> [Text extract]:
# Verb conjugations with no subject



## Stardust2411

Hello,

This is my first post here mainly because I am finding conflicting information about this

In constructions such as..
"It is important that you know two languages"

How would you conjugate the verb "know" in romanian? I know it is in the subjunctive but for what person should I conjugate it? In French it's third person singular because there's the neutral pronoun "on" but romanian lacks this. I've read that it's both the second person singular and third person singular from different sources so the whole thing is confusing me.

If anyone could clarify what person to conjugate the subjunctive verb in, in constructions like "este necesar să
..." I would be really grateful


----------



## jazyk

I'd use the infinitive in your sentence: Este important a ști două limbi.


----------



## irinet

We use "să știi/să cunoști" două limbi. The Romanian 'conjunctiv' mood, for the Subjunctive mood from your example.


----------



## danielstan

jazyk said:


> I'd use the infinitive in your sentence: Este important a ști două limbi.



Romanian has a trend to replace the infinitive by the conjunctive and this is a feature of the Balkan sprachbund - Wikipedia
shared by many languages in the Balkans.

> [Problems and tasks]:
A. Answer these questions from the thread on Romanian conjugation:
(i) Which language does Stardust2411 name as having the neutral pronoun "on"?
(ii) What verb form does jazyk recommend for the sentence?
(iii) According to danielstan, replacing the infinitive with the conjunctive is a feature of what?
B. Write what comes next in the thread on Romanian conjugation, starting after its last sentence.
You will not need the listing after this thread to do any of this work.

> [Source data]:
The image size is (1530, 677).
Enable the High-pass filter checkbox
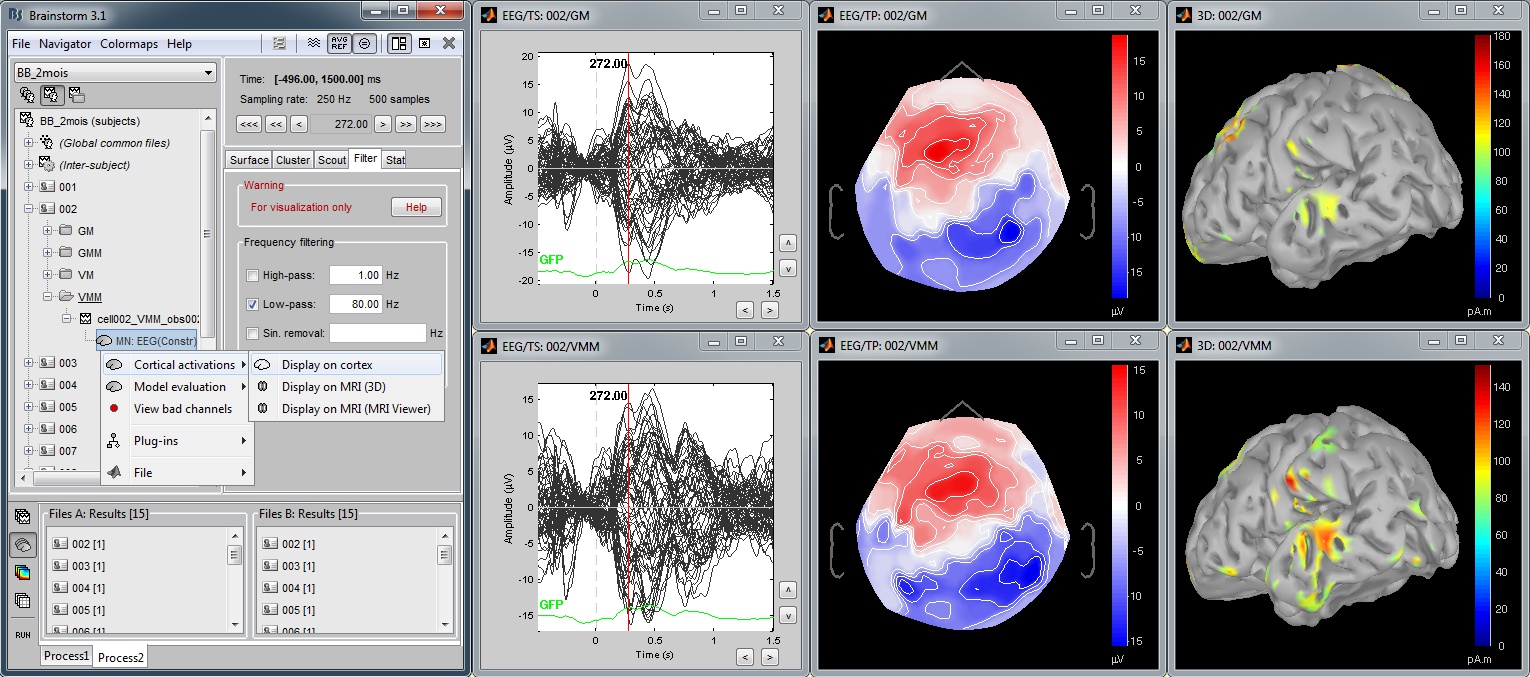point(252,275)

> [Task responses]:
A.
(i) French
(ii) The infinitive: "Este important a ști două limbi."
(iii) The Balkan sprachbund

B.
So, although in some Romanian regions the infinitive is still used, generally the Romanian conjunctive (which corresponds more or less to the Latin subjunctive) is preferred.

Your sentence, although grammatically correct, would sound peculiar to the ears of a native Romanian.

Also Romanian has a tendency to not use the subject in the sentence (because the Romanian conjugation system has different verb terminations for almost all conjugations).
If we would force ourselves to use the subject, the sentence would be:

"Este important ca *tu* să știi două limbi."

I don't know the explanation for the usage of the preposition "ca", but a sentence like:
"Este important *tu* să știi două limbi."
would be incorrect.

So, the most usual way to translate this sentence is:

"Este important să știi două limbi."


----------



## jazyk

Mulțumesc pentru informații, dar sunt familiarizat cu caracteristicile limbii române.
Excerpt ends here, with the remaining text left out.